### Supplied records

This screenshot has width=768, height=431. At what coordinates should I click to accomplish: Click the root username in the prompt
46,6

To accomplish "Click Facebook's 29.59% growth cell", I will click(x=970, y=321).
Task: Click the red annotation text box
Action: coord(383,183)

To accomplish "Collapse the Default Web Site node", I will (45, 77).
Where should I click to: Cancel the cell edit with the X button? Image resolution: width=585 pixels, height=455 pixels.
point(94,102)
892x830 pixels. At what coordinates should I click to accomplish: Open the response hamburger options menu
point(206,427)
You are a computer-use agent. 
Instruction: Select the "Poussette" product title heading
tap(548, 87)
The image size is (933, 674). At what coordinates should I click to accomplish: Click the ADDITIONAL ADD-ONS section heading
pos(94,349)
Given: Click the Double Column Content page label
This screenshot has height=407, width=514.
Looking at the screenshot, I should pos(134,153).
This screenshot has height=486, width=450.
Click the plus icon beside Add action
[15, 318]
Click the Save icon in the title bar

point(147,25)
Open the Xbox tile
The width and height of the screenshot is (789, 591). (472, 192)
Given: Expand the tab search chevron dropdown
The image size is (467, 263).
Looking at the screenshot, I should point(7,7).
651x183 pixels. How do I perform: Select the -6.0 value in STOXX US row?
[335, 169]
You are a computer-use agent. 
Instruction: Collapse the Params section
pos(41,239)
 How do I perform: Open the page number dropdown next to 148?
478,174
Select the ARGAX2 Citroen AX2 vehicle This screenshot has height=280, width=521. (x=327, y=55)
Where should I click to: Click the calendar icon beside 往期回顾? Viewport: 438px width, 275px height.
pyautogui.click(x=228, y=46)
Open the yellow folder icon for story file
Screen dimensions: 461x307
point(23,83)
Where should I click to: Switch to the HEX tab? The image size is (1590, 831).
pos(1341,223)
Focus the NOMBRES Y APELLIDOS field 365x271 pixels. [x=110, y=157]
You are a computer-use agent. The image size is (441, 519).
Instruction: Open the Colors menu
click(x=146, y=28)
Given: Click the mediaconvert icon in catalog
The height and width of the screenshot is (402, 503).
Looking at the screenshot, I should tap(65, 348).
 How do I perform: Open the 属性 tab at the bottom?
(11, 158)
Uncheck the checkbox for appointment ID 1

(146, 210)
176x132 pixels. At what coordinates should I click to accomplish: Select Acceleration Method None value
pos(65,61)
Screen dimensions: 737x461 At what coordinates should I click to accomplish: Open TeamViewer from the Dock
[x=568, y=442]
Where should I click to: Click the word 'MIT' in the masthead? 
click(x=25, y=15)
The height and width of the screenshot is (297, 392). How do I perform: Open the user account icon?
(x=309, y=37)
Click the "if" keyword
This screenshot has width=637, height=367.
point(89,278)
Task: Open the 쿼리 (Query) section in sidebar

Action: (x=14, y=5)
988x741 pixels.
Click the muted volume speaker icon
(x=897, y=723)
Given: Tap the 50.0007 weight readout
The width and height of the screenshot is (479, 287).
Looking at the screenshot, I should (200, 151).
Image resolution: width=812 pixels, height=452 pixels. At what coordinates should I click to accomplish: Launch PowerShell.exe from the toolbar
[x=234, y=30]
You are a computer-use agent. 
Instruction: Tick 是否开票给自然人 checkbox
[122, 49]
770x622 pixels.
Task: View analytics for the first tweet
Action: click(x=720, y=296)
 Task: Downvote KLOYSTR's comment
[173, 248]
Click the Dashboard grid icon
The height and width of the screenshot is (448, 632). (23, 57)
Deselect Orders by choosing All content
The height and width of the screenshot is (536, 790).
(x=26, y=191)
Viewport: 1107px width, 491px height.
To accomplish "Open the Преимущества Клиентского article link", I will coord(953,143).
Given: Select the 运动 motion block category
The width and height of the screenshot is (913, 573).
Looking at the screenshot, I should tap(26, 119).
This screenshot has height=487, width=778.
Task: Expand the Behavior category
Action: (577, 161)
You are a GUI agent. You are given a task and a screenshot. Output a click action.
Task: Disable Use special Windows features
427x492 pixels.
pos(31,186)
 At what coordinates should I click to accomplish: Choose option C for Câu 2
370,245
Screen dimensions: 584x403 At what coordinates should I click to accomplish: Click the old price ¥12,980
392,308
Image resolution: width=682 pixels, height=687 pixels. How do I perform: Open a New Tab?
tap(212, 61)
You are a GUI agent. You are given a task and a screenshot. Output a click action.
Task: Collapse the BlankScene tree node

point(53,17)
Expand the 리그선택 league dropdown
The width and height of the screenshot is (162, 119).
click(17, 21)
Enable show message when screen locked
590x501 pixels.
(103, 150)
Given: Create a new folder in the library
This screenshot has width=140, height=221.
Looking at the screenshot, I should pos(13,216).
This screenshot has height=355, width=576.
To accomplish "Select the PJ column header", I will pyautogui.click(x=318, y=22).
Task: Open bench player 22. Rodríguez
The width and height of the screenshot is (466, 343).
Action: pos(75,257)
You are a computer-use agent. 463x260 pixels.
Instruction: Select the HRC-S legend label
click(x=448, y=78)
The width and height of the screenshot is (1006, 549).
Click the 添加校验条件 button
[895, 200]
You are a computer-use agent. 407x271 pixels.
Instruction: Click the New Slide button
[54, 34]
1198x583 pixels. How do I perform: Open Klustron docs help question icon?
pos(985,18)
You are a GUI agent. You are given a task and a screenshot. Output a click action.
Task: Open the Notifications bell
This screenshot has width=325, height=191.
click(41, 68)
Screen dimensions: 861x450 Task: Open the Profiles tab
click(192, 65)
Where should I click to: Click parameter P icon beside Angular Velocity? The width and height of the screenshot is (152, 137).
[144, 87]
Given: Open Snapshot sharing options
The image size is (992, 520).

### Task directions
An exact retyping of every line in the records is needed.

### Result below
This screenshot has width=768, height=431. At what coordinates should I click to accomplish: Click the root username in the prompt
46,6

To accomplish "Click Facebook's 29.59% growth cell", I will click(x=970, y=321).
Task: Click the red annotation text box
Action: coord(383,183)

To accomplish "Collapse the Default Web Site node", I will (45, 77).
Where should I click to: Cancel the cell edit with the X button? Image resolution: width=585 pixels, height=455 pixels.
point(94,102)
892x830 pixels. At what coordinates should I click to accomplish: Open the response hamburger options menu
point(206,427)
You are a computer-use agent. 
Instruction: Select the "Poussette" product title heading
tap(548, 87)
The image size is (933, 674). At what coordinates should I click to accomplish: Click the ADDITIONAL ADD-ONS section heading
pos(94,349)
Given: Click the Double Column Content page label
This screenshot has height=407, width=514.
Looking at the screenshot, I should pos(134,153).
This screenshot has height=486, width=450.
Click the plus icon beside Add action
[15, 318]
Click the Save icon in the title bar

point(147,25)
Open the Xbox tile
The width and height of the screenshot is (789, 591). (472, 192)
Given: Expand the tab search chevron dropdown
The image size is (467, 263).
Looking at the screenshot, I should point(7,7).
651x183 pixels. How do I perform: Select the -6.0 value in STOXX US row?
[335, 169]
You are a computer-use agent. 
Instruction: Collapse the Params section
pos(41,239)
 How do I perform: Open the page number dropdown next to 148?
478,174
Select the ARGAX2 Citroen AX2 vehicle This screenshot has height=280, width=521. (x=327, y=55)
Where should I click to: Click the calendar icon beside 往期回顾? Viewport: 438px width, 275px height.
pyautogui.click(x=228, y=46)
Open the yellow folder icon for story file
Screen dimensions: 461x307
point(23,83)
Where should I click to: Switch to the HEX tab? The image size is (1590, 831).
pos(1341,223)
Focus the NOMBRES Y APELLIDOS field 365x271 pixels. [x=110, y=157]
You are a computer-use agent. The image size is (441, 519).
Instruction: Open the Colors menu
click(x=146, y=28)
Given: Click the mediaconvert icon in catalog
The height and width of the screenshot is (402, 503).
Looking at the screenshot, I should tap(65, 348).
 How do I perform: Open the 属性 tab at the bottom?
(11, 158)
Uncheck the checkbox for appointment ID 1

(146, 210)
176x132 pixels. At what coordinates should I click to accomplish: Select Acceleration Method None value
pos(65,61)
Screen dimensions: 737x461 At what coordinates should I click to accomplish: Open TeamViewer from the Dock
[x=568, y=442]
Where should I click to: Click the word 'MIT' in the masthead? 
click(x=25, y=15)
The height and width of the screenshot is (297, 392). How do I perform: Open the user account icon?
(x=309, y=37)
Click the "if" keyword
This screenshot has width=637, height=367.
point(89,278)
Task: Open the 쿼리 (Query) section in sidebar

Action: (x=14, y=5)
988x741 pixels.
Click the muted volume speaker icon
(x=897, y=723)
Given: Tap the 50.0007 weight readout
The width and height of the screenshot is (479, 287).
Looking at the screenshot, I should (200, 151).
Image resolution: width=812 pixels, height=452 pixels. At what coordinates should I click to accomplish: Launch PowerShell.exe from the toolbar
[x=234, y=30]
You are a computer-use agent. 
Instruction: Tick 是否开票给自然人 checkbox
[122, 49]
770x622 pixels.
Task: View analytics for the first tweet
Action: click(x=720, y=296)
 Task: Downvote KLOYSTR's comment
[173, 248]
Click the Dashboard grid icon
The height and width of the screenshot is (448, 632). (23, 57)
Deselect Orders by choosing All content
The height and width of the screenshot is (536, 790).
(x=26, y=191)
Viewport: 1107px width, 491px height.
To accomplish "Open the Преимущества Клиентского article link", I will coord(953,143).
Given: Select the 运动 motion block category
The width and height of the screenshot is (913, 573).
Looking at the screenshot, I should tap(26, 119).
This screenshot has height=487, width=778.
Task: Expand the Behavior category
Action: (577, 161)
You are a GUI agent. You are given a task and a screenshot. Output a click action.
Task: Disable Use special Windows features
427x492 pixels.
pos(31,186)
 At what coordinates should I click to accomplish: Choose option C for Câu 2
370,245
Screen dimensions: 584x403 At what coordinates should I click to accomplish: Click the old price ¥12,980
392,308
Image resolution: width=682 pixels, height=687 pixels. How do I perform: Open a New Tab?
tap(212, 61)
You are a GUI agent. You are given a task and a screenshot. Output a click action.
Task: Collapse the BlankScene tree node

point(53,17)
Expand the 리그선택 league dropdown
The width and height of the screenshot is (162, 119).
click(17, 21)
Enable show message when screen locked
590x501 pixels.
(103, 150)
Given: Create a new folder in the library
This screenshot has width=140, height=221.
Looking at the screenshot, I should pos(13,216).
This screenshot has height=355, width=576.
To accomplish "Select the PJ column header", I will pyautogui.click(x=318, y=22).
Task: Open bench player 22. Rodríguez
The width and height of the screenshot is (466, 343).
Action: pos(75,257)
You are a computer-use agent. 463x260 pixels.
Instruction: Select the HRC-S legend label
click(x=448, y=78)
The width and height of the screenshot is (1006, 549).
Click the 添加校验条件 button
[895, 200]
You are a computer-use agent. 407x271 pixels.
Instruction: Click the New Slide button
[54, 34]
1198x583 pixels. How do I perform: Open Klustron docs help question icon?
pos(985,18)
You are a GUI agent. You are given a task and a screenshot. Output a click action.
Task: Open the Notifications bell
This screenshot has width=325, height=191.
click(41, 68)
Screen dimensions: 861x450 Task: Open the Profiles tab
click(192, 65)
Where should I click to: Click parameter P icon beside Angular Velocity? The width and height of the screenshot is (152, 137).
[144, 87]
Given: Open Snapshot sharing options
The image size is (992, 520).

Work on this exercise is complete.